It really should not come as a surprise that Bitcoin would find a home on many university campuses but for it to be a popular idea at a university like the Massachusetts Institute of Technology (MIT) should be a no brainer. MIT is one of, if not the top technical university in the United States, possibly the world. University students, especially tech, economics and hard science students, tend to look at how things might be several years in the future and if the idea of cryptocurrencies gains popularity with them there is a excellent chance that the idea's future is bright indeed.

The College Cryptocurrency Network (CCN) describes itself as a non-profit international organization whose goal is to assist in the formation of a network of college cryptocurrency clubs in order to foster education, trading, mining and start-ups and they already have clubs at Stanford, MIT, Michigan, the Warsaw School of Economics, Penn State, San Francisco State, Northwestern, Ohio State, UC Berkeley, Boise State, Simon Fraser University, Kansas, Kent State, the University of Texas, and Boston College.

CCN’s website reads:

“The College Cryptocurrency Network (CCN) is an international nonprofit organization dedicated to forming a robust network of college clubs for cryptocurrency education, mining, trading, and start-ups.”

The organization will certainly find a home at MIT when its Bitcoin club announced the MIT Bitcoin Project and received its own Bitcoin ATM. The project is expected to last an entire year and includes organized “hack-a-thons”, student competitions, and academic discussions that are all tied together with a half million drop on MIT undergrads this coming fall, a move that will directly benefit more than 4,500 students. The project, which began in April, inspired Coinbase to offer its own Bitcoin giveaway of $200,000 worth of bitcoins to 20,000 new students over a two week period.

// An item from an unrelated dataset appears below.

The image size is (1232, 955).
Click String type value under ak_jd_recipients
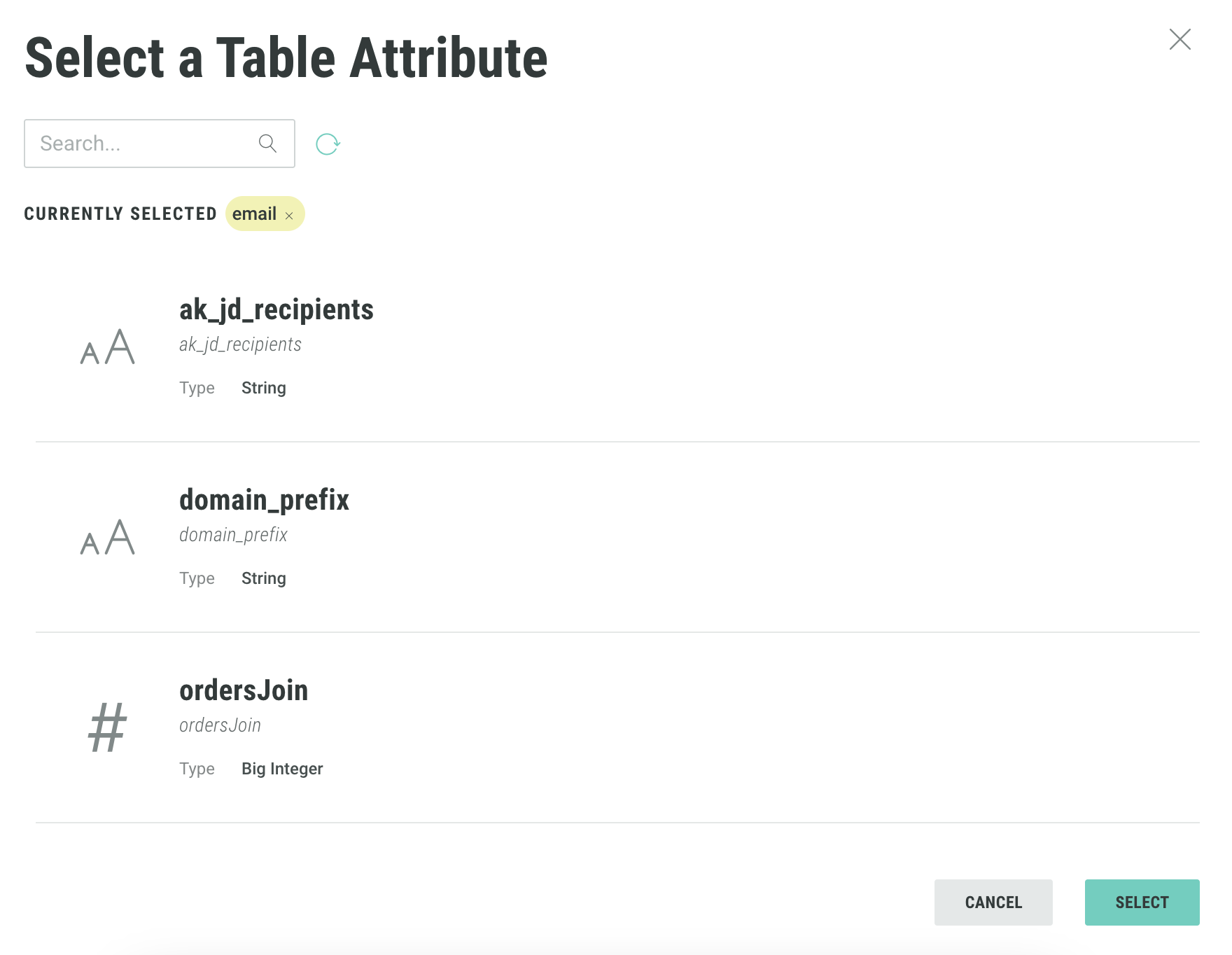tap(264, 388)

They will be sponsoring a summer-long BitComp (Bitcoin competition) that seems to be very well organized. The contest will have three rounds, start off with 45 teams of 125 students each. Each student will be submitting a 250 word elevator pitch for new Bitcoin business ideas. The student competitors will be attending a series of technical workshops and listen to representatives of both Coinbase and that will teach how to build applications with their API's

Dan Elitzer, Founder of the MIT Bitcoin Club and Co-founder of the Bitcoin Project said recently about the Club:

"We're trying to get some of the brightest minds of the generation using Bitcoin and experimenting with it on a deeper level.”

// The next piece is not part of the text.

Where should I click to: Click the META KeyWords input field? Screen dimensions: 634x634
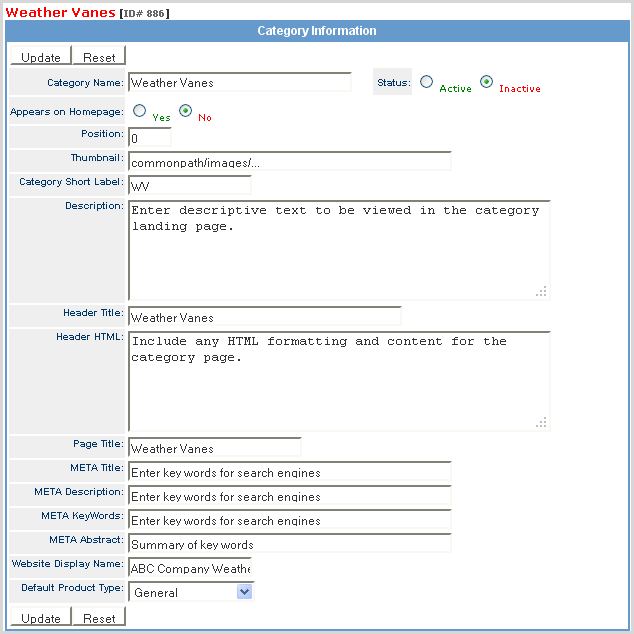[289, 520]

Not everyone was so positive, however. Christine Lagario of Inc thinks that the Project amounts to nothing less than bribery and financial coercion. She uses soda beverages as an analogy. If the latter were to offer stock in those companies to college students, the public would be in an uproar. What Ms. Lagario is missing, however, is that nearly every industry offers samples and not just go college students.

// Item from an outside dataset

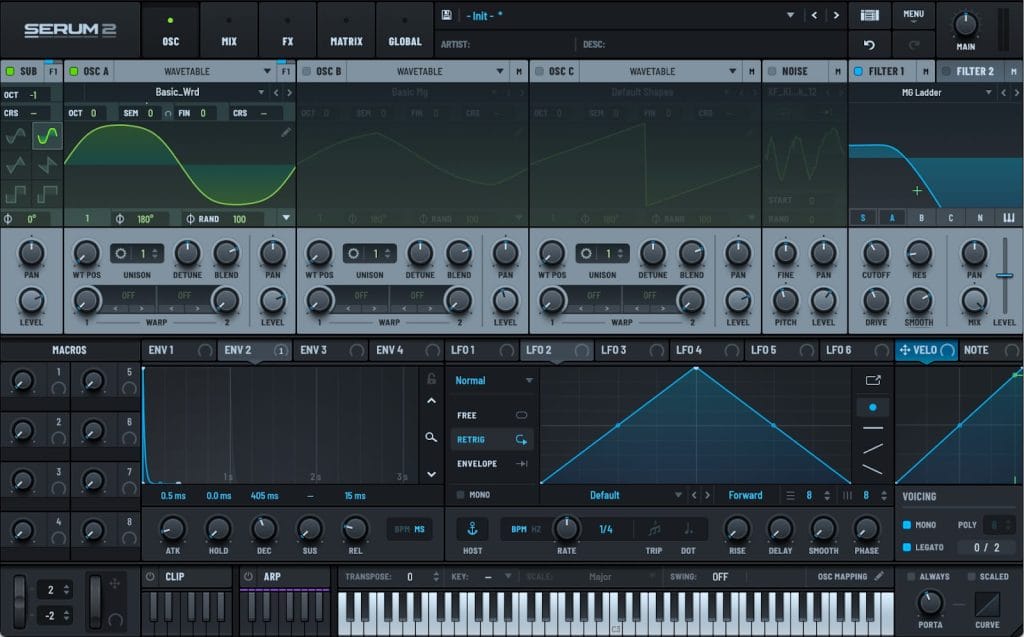This screenshot has width=1024, height=637.
Task: Open the Basic_Wrd wavetable dropdown
Action: point(263,92)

She also speaks as if giving Bitcoin to students as a way to familiarize and prepare them for a possible new paradigm was somehow, in itself, a bad thing. Again, this is a marketing tactic that is used regularly by many industries including credit card companies.

Not only do these clubs promote and educate people about Bitcoin, cryptocurrencies and their benefits, but student-founded organization like CCN could help direct some of today’s brightest minds to push digital currencies into the mainstream and create a truly decentralized, trustless, principle-based economy based on egalitarian values.